I also spoke a couple times today to Suzanne, who I've been worrying about & she's doing ok - they're ruling all the Yucky things out & hopefully it will turn out to be something fairly straightforward to deal with .. but that's her story to tell when the time comes .. In the mean time I'm just glad our dear Blend is doin ok & am once again reminded just how thankful I myself am for all of you out there-- & all the support that we give & get from one another!


Happy Wedsday ALL

**BIG HUGS**

Sunday, April 02, 2006

What did I do all Weekend you ask???

Well it was a whirlwind... being that my schedual always changes & I work 3 days on then 3 days off... weekends are a REAL premium! This weekend we had friends to see before they leave to work away for a YEAR .. a soccer windup party & FINALLY my darling Daughter's Birthday PARTIES...Yes 2...you have to have the family one too ya know!

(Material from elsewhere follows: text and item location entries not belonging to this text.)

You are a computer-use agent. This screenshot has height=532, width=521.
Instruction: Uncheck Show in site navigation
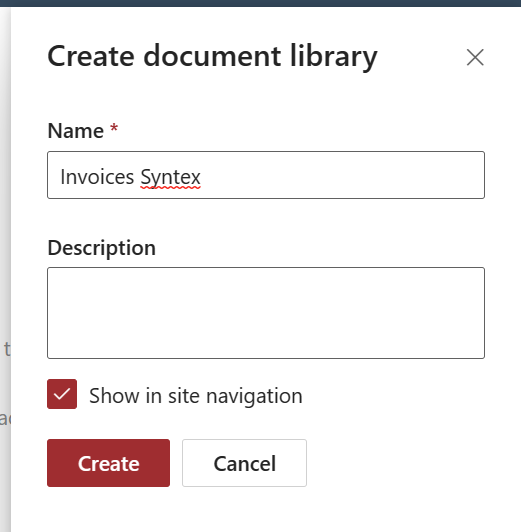[x=62, y=394]
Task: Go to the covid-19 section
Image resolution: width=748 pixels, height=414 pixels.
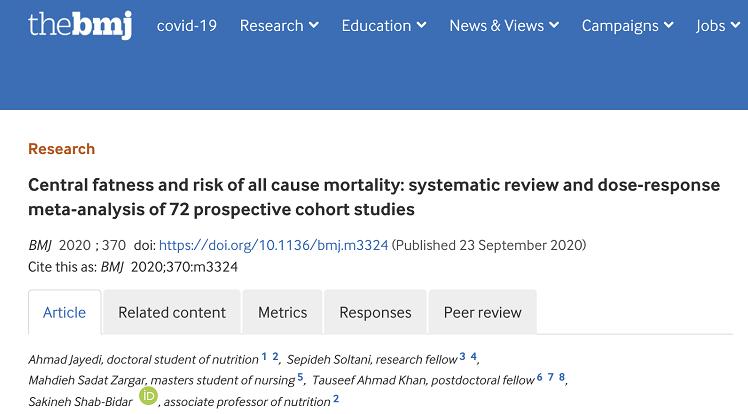Action: pyautogui.click(x=187, y=26)
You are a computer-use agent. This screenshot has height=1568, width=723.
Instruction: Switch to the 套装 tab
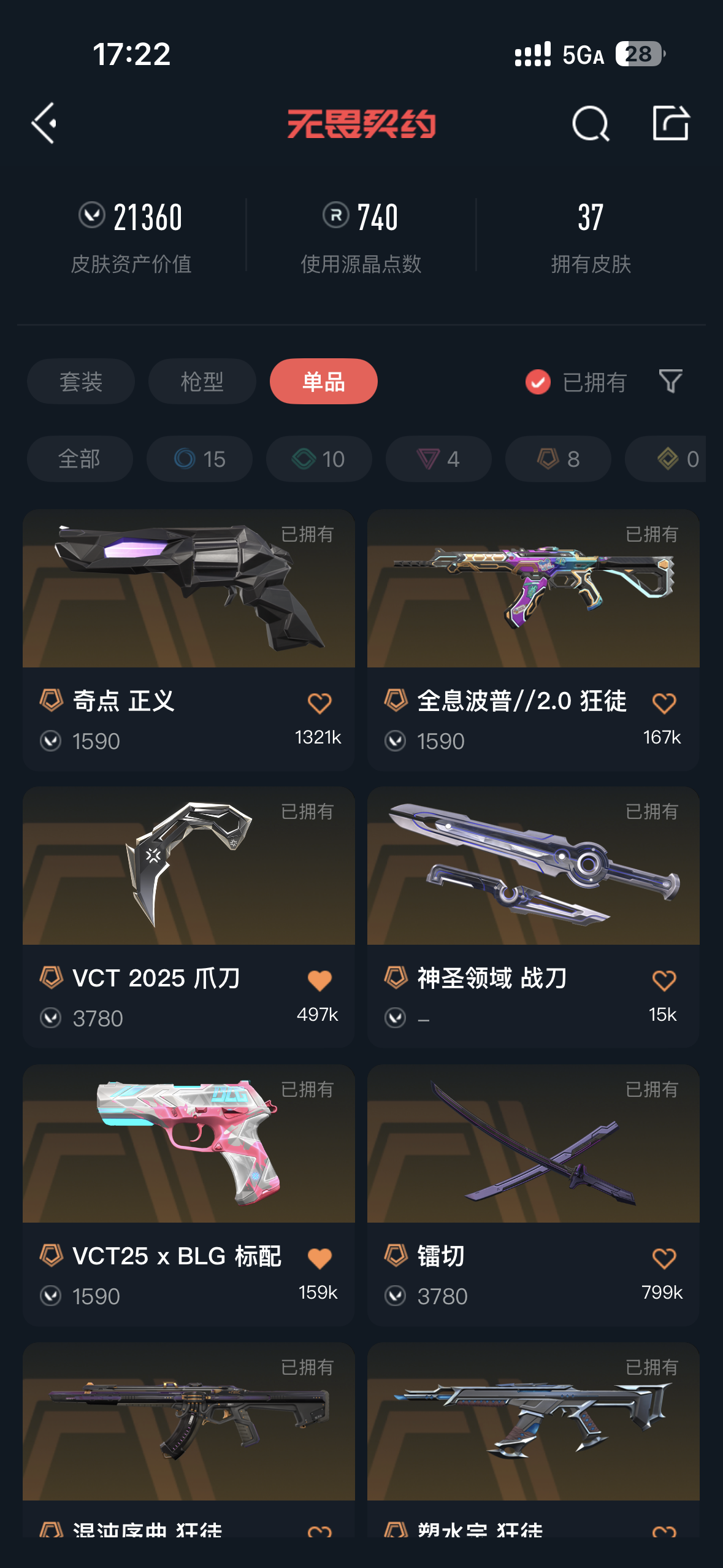pyautogui.click(x=81, y=381)
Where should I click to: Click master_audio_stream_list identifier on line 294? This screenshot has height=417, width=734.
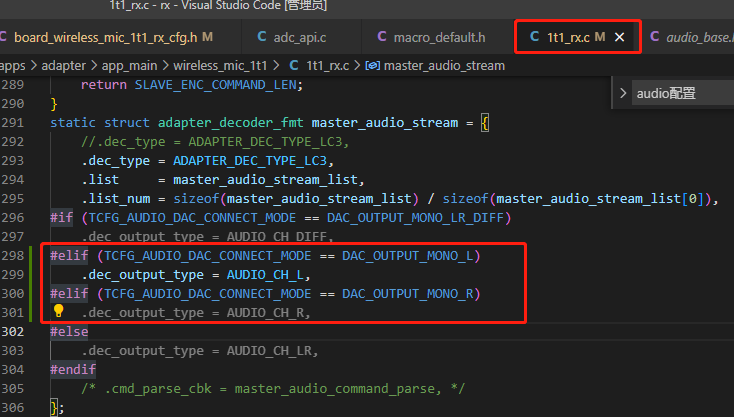(x=265, y=180)
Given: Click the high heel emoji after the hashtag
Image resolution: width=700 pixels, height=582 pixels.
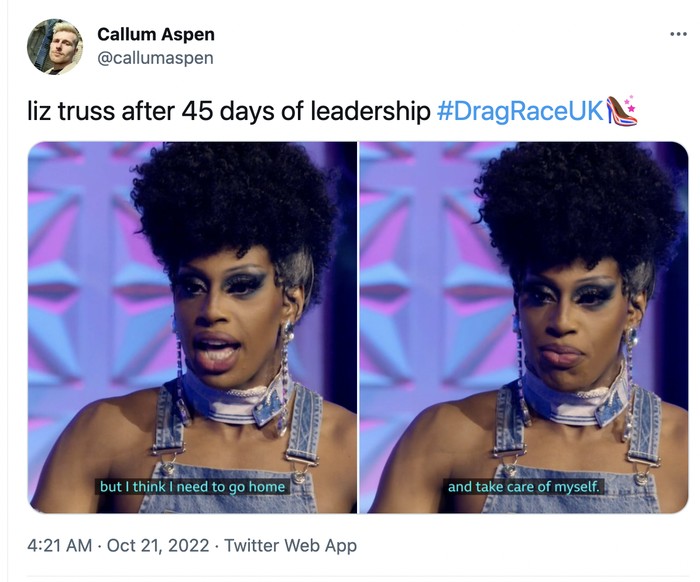Looking at the screenshot, I should pyautogui.click(x=621, y=110).
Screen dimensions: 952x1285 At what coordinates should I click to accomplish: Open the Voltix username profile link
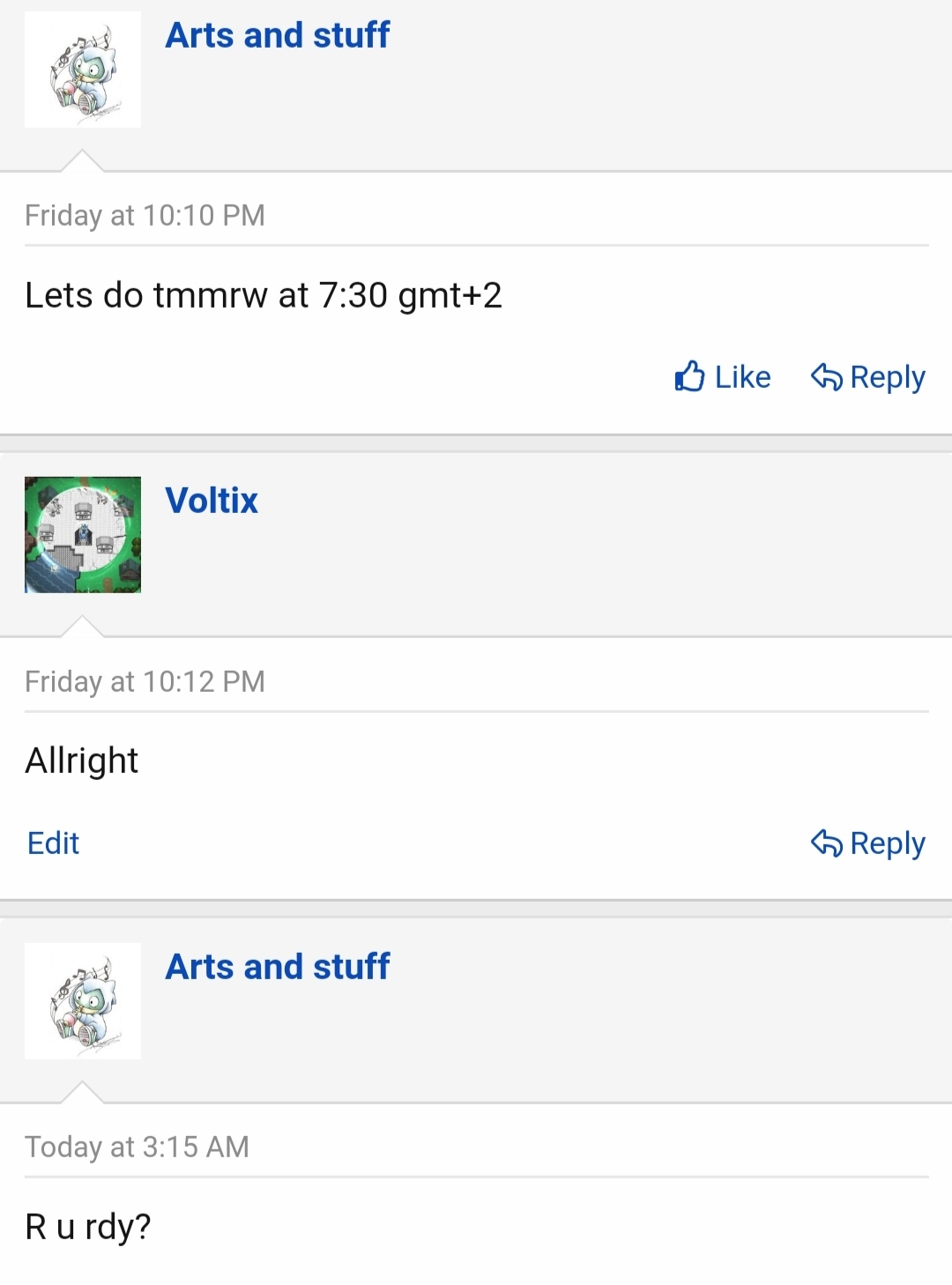coord(212,501)

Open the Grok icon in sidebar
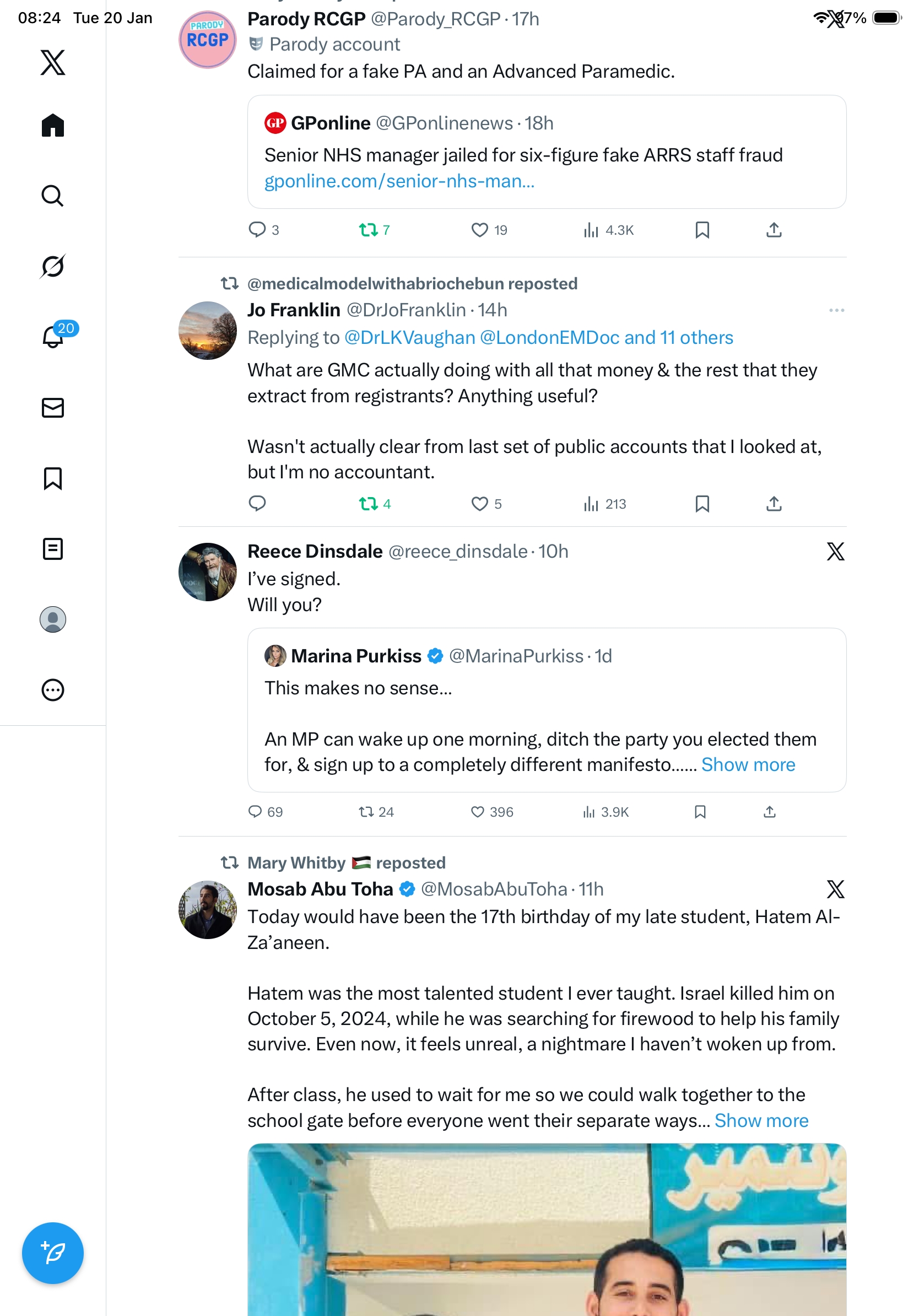click(x=53, y=267)
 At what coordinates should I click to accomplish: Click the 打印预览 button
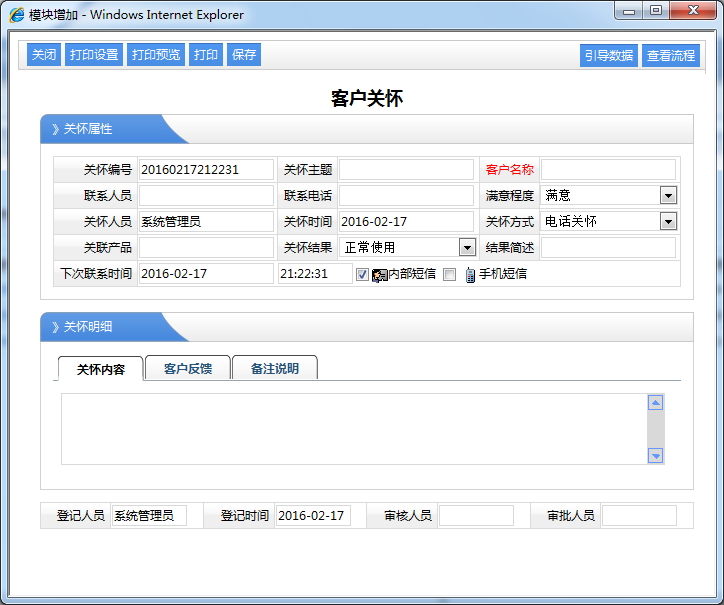point(156,55)
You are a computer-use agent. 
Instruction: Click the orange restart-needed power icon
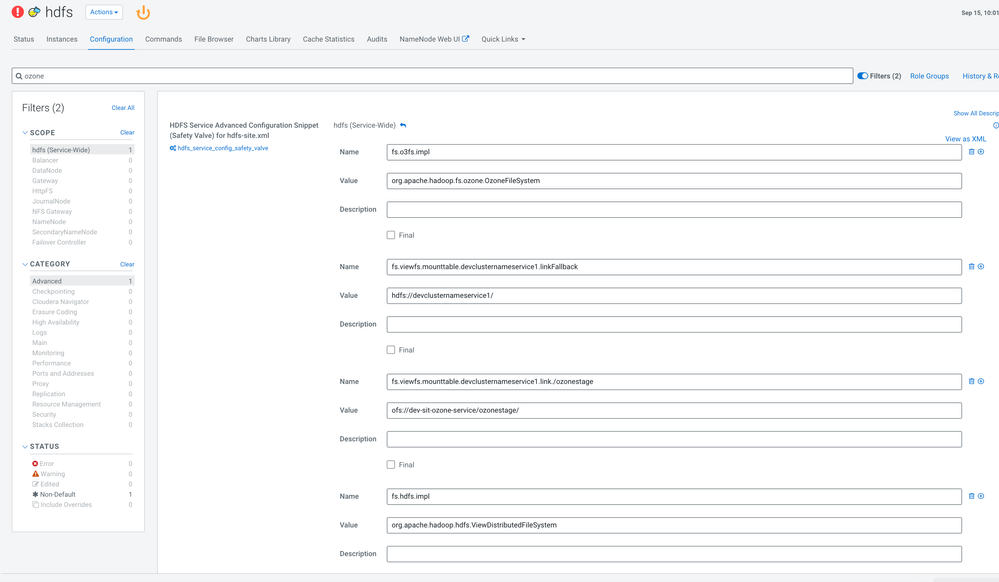click(143, 12)
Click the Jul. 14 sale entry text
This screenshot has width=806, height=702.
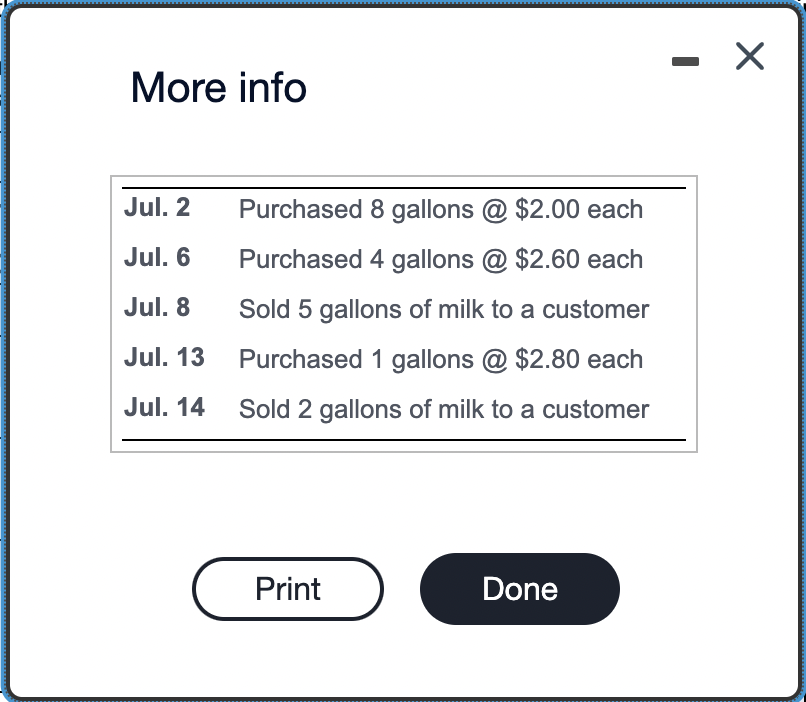click(444, 410)
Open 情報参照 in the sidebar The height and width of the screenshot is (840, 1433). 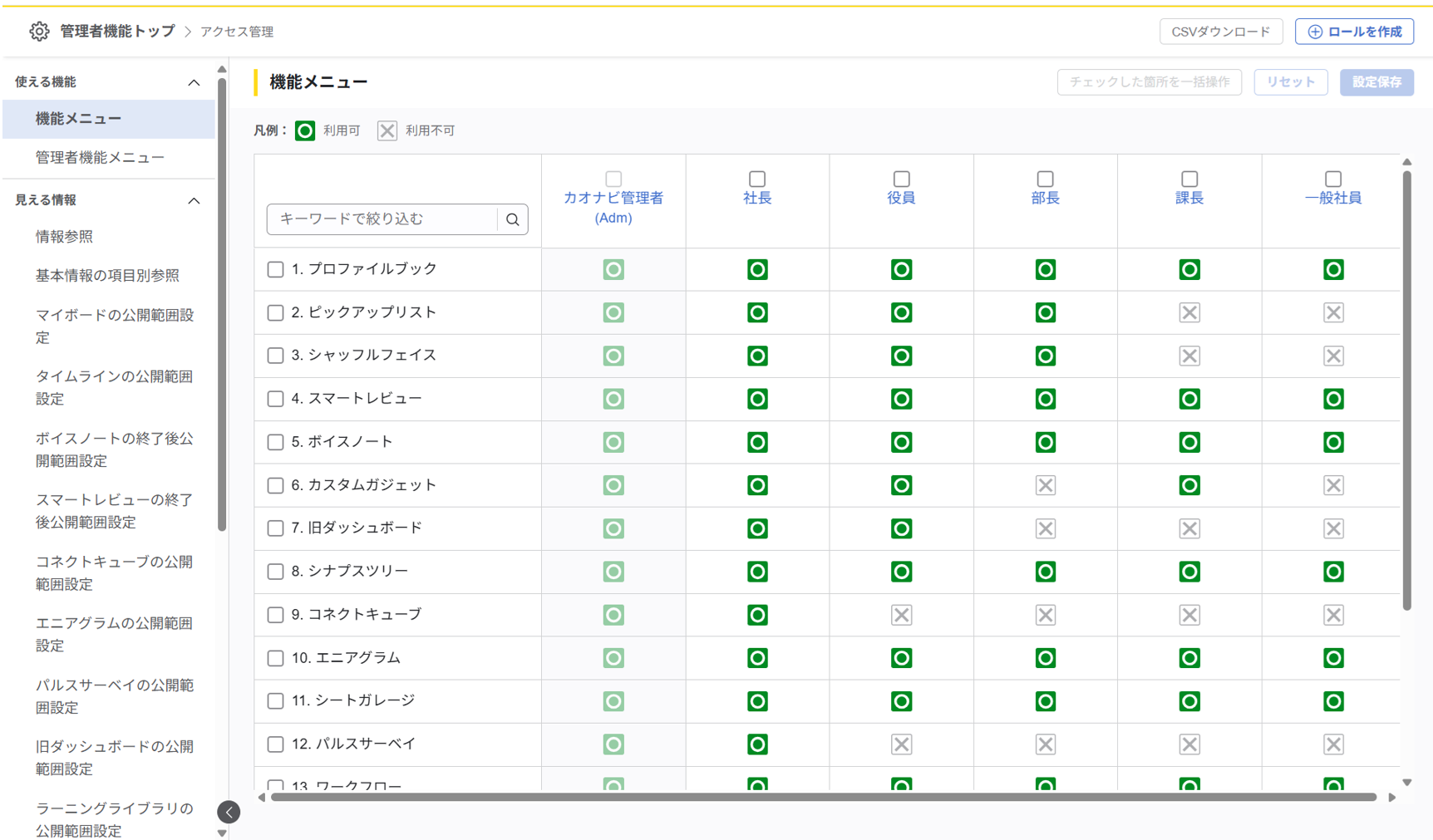64,237
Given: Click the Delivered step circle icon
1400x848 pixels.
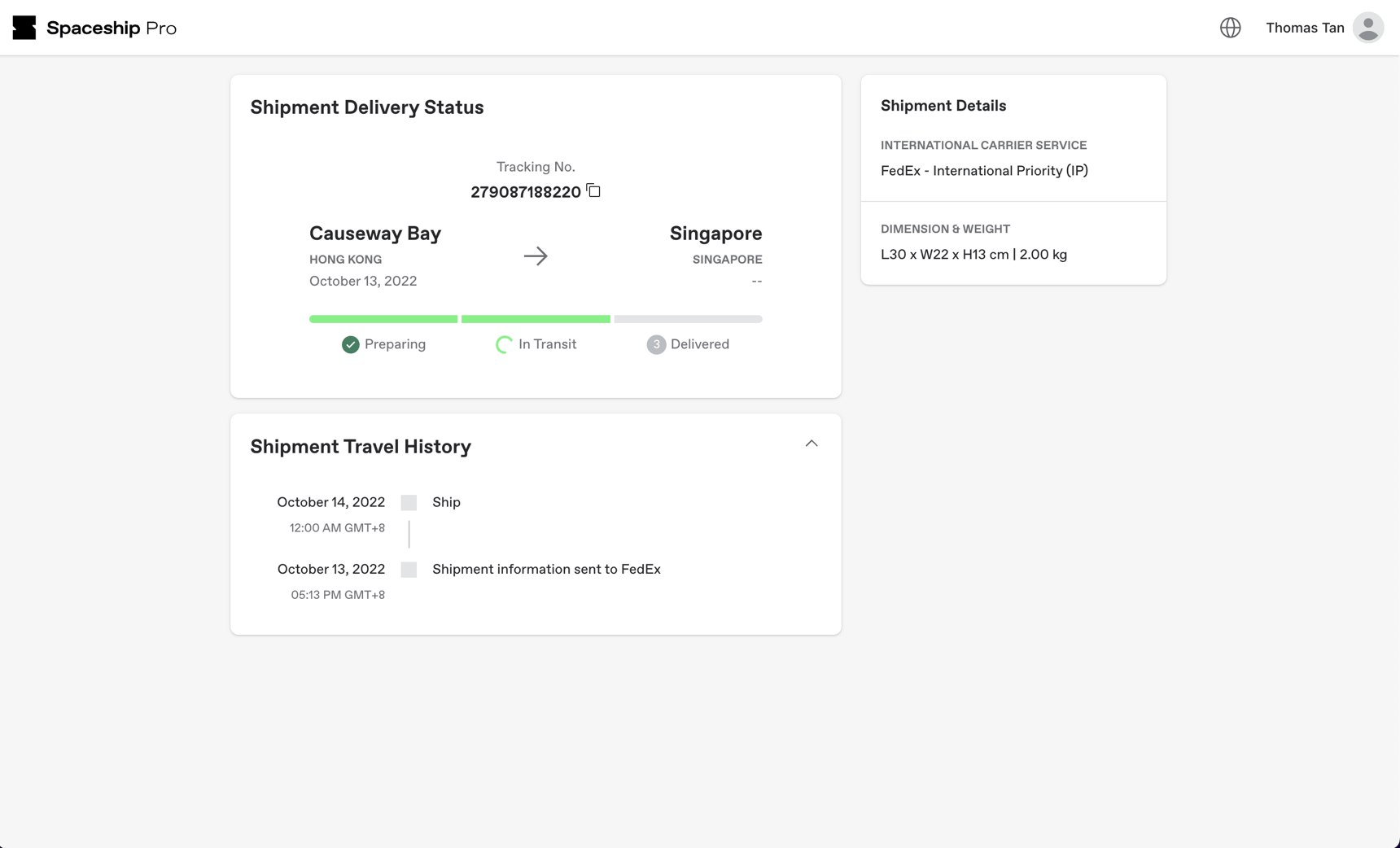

Here's some pics from the girls party ... we made it a whole "Men IN Black" Theme party starting with invitations in manila envelopes with TOP SECRET on them & invitations that had to be read using a mirror ( ya shoulda seen me trying to write THAT ~lol) When the girls got to the house - Jamie & I, who were dressed head to toe in black with sunglasses on, welcomed them to "Headquarters" & handed them their OWN "uniform" a G.I.B. t- shirt Jess & I had made up with Hot pink lettering on the backs (Girls In Black instead of MEN)
We did pizza & watched the M.I.B. movie & them took them to the local Mall for their "Training Assignment" which was a series of tasks in the Mall..( finding & buying sunglasses at the dollar store .. finding Quotes in the GNC store ect... They also had to take polaroid pictures of anyone they thought MIGHT be a possible ALIEN... Tee hee Now that was Fun! -- & the stir it caused in the Mall was Hilarious! Yep- IT was a BLAST they all had such a great time.. it was well worth all the effort & insanity!